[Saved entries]
--------------------------------

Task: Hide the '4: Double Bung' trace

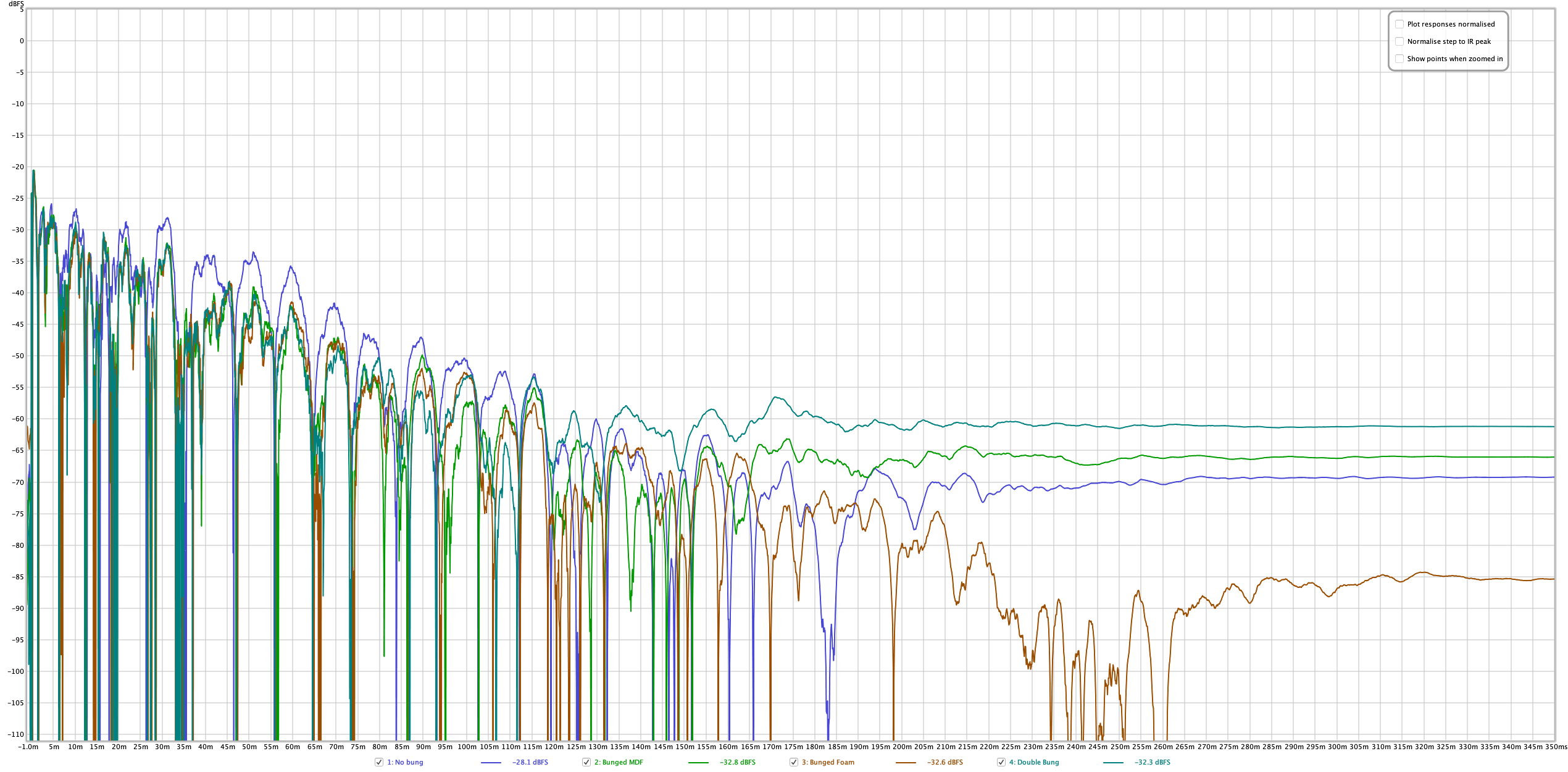Action: click(1001, 762)
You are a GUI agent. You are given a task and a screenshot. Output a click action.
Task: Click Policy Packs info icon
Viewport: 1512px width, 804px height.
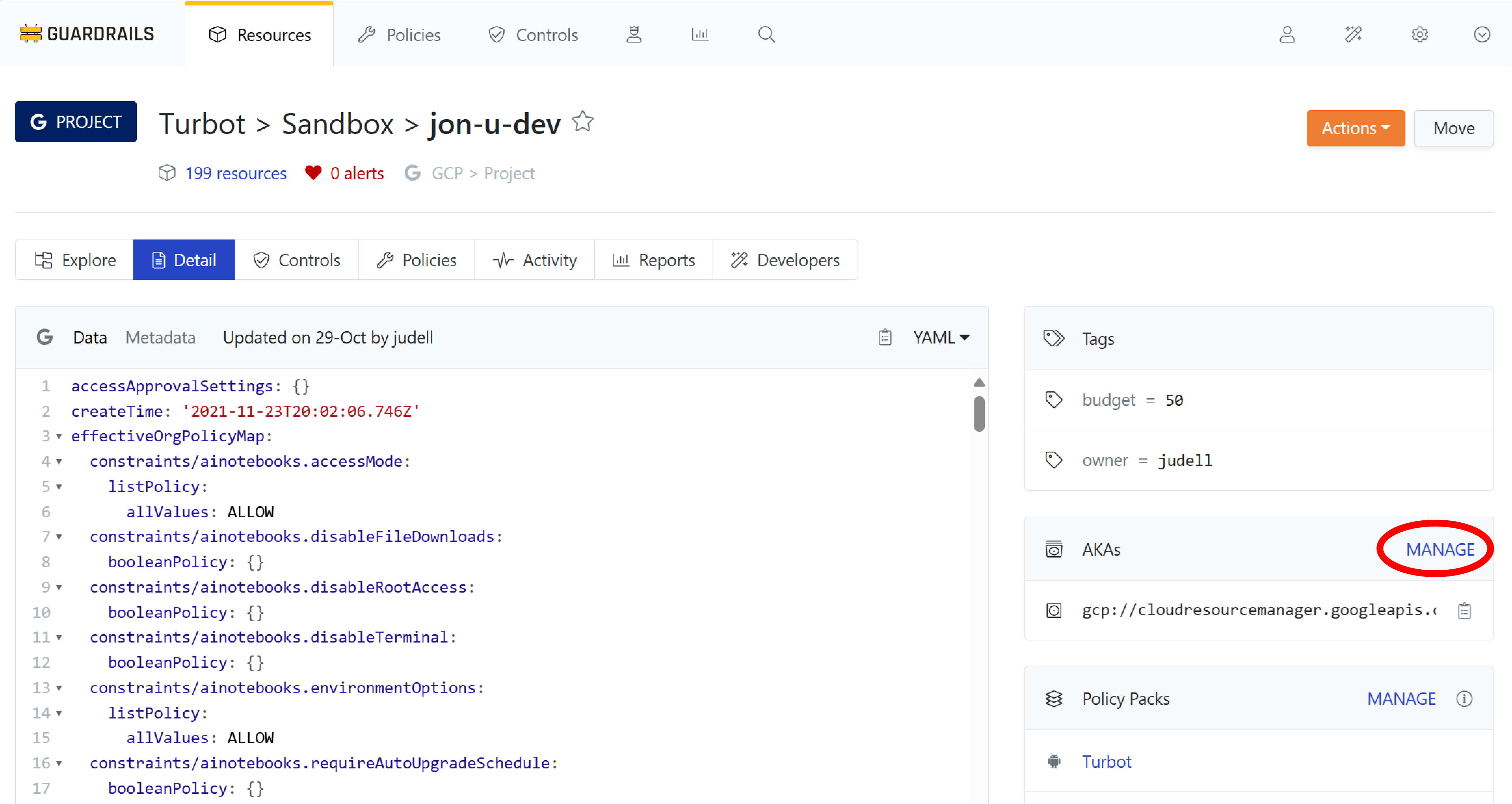(x=1464, y=699)
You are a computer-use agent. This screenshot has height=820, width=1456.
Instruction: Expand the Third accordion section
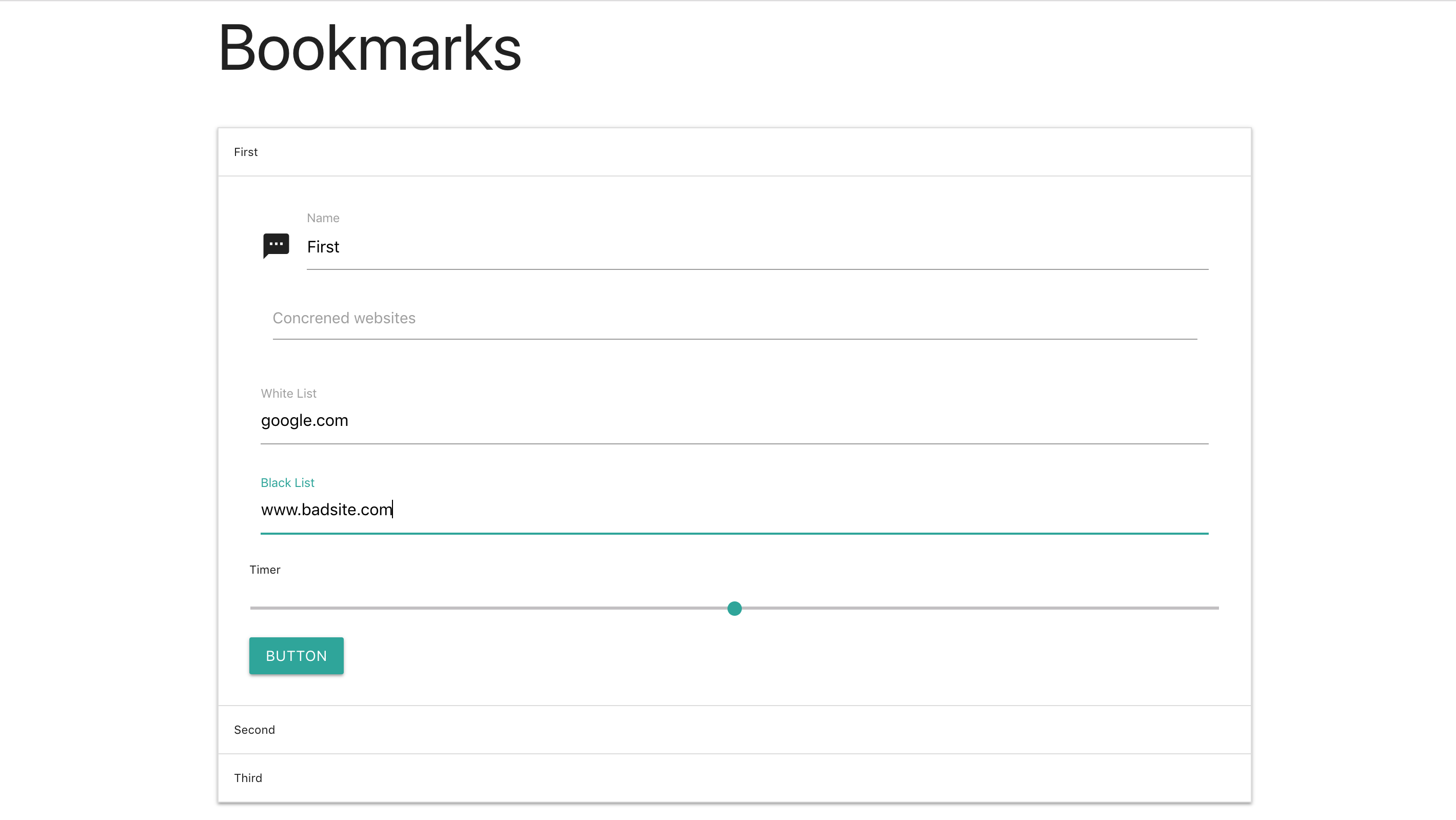(x=248, y=777)
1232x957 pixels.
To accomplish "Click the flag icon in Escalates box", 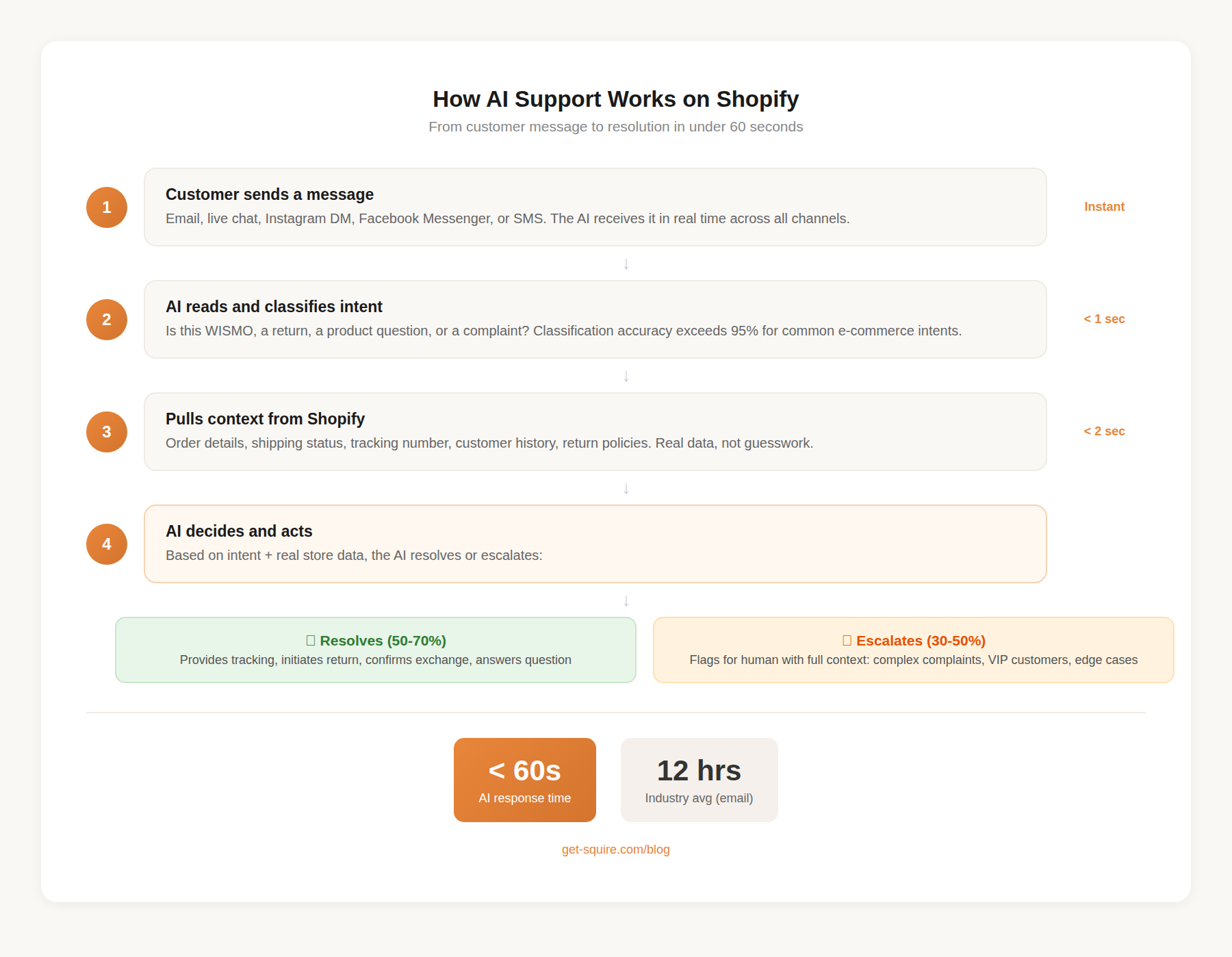I will click(x=847, y=641).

--------------------------------

#### Exercise directions
Check every line above for the string "agent", and copy the ones that have it.

#### Written reply
You are a GUI agent. You are given a task and a screenshot. Output a click action.
You are a computer-use agent. This screenshot has height=820, width=1456.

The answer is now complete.